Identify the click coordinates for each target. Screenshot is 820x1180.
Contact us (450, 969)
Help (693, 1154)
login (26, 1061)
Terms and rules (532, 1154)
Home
= = = = =
*ABOUT THIS TASK*
Write out the data exactly as it stands.

*RESULT OF THE EXERCISE*
Identify the click coordinates for each target. Screenshot is 820x1180.
Contact us (450, 969)
Help (693, 1154)
login (26, 1061)
Terms and rules (532, 1154)
Home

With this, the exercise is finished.